__TRECHO EXTRAÍDO__.
E aí ela grita para os clientes que frequentam seu bar:

– “Quem aí não faz sexo há muito tempo, levante a mão!”

Metade dos fregueses levanta a mão.

Um Divã para Dois é mesmo um delicioso filme que, embora feito pelo cinemão comercial americano, fala de seres humanos. E de mais de 60 anos. Aleluia, irmãos!

Anotação em janeiro de 2013

Um Divã para Dois/Hope Springs

De David Frankel, EUA, 2012

Com Meryl Streep (Kay), Tommy Lee Jones (Arnold), Steve Carell (Doutor Feld),

e Jean Smart (Eileen, amiga de Kay), Ben Rappaport (Brad, o filho), Marin Ireland (Molly, a filha), Patch Darragh (Mark, o genro), Brett Rice (Vince, amigo de Arnold), e, em participações especiais, Elisabeth Shue (Karen, a mulher do bar) e Mimi Rogers (Carol, a vizinha)

Argumento e roteiro Vanessa Taylor

Fotografia Florian Ballhaus

Música Theodore Shapiro

Montagem Steven Weisberg

Produção Columbia, Management 360, Escape Artists, Mandate Pictures. DVD Imagem Filmes.

Cor, 100 min

***

8 Comentários para “Um Divã para Dois / Hope Springs”

__O QUE FAZER__.
- 1) Responda sobre o texto a respeito do filme Um Divã para Dois:
(a) Quantos fregueses levantam a mão depois da pergunta gritada no bar?
(b) Quem dirigiu o filme?
(c) Qual é a duração do filme?
- 2) No texto sobre o filme Um Divã para Dois, reescreva o trecho que vai de "Um Divã para Dois é" a "anos. Aleluia, irmãos!", trocando "delicioso" por "encantador".

__DADOS REGISTRADOS__.
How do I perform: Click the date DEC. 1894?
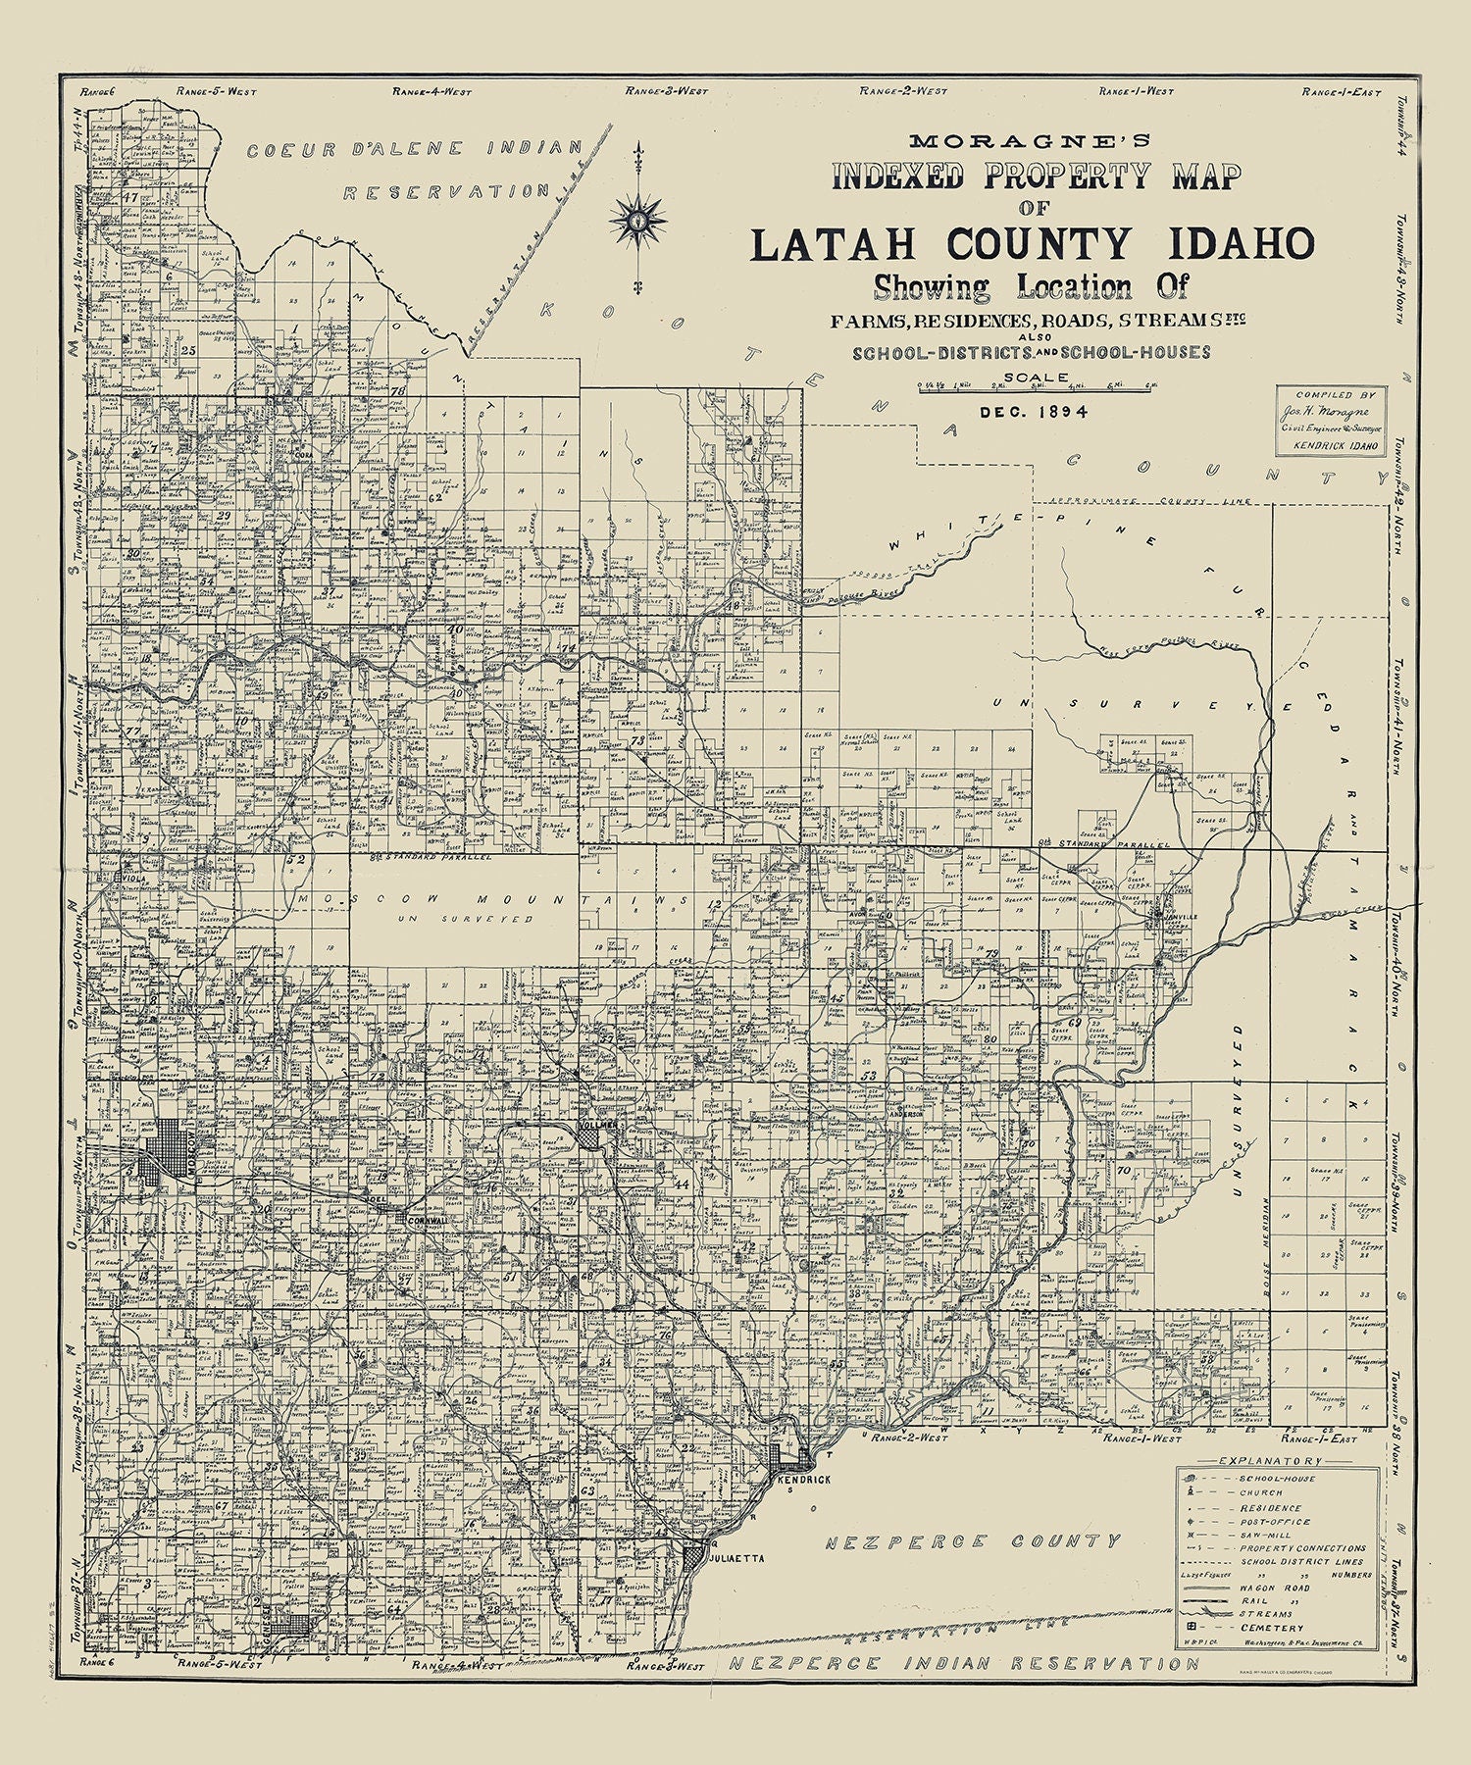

__LISTA DE RESPOSTAS__.
- 1)
(a) Metade dos fregueses.
(b) David Frankel.
(c) 100 minutos.

- 2)
Um Divã para Dois é mesmo um encantador filme que, embora feito pelo cinemão comercial americano, fala de seres humanos. E de mais de 60 anos. Aleluia, irmãos!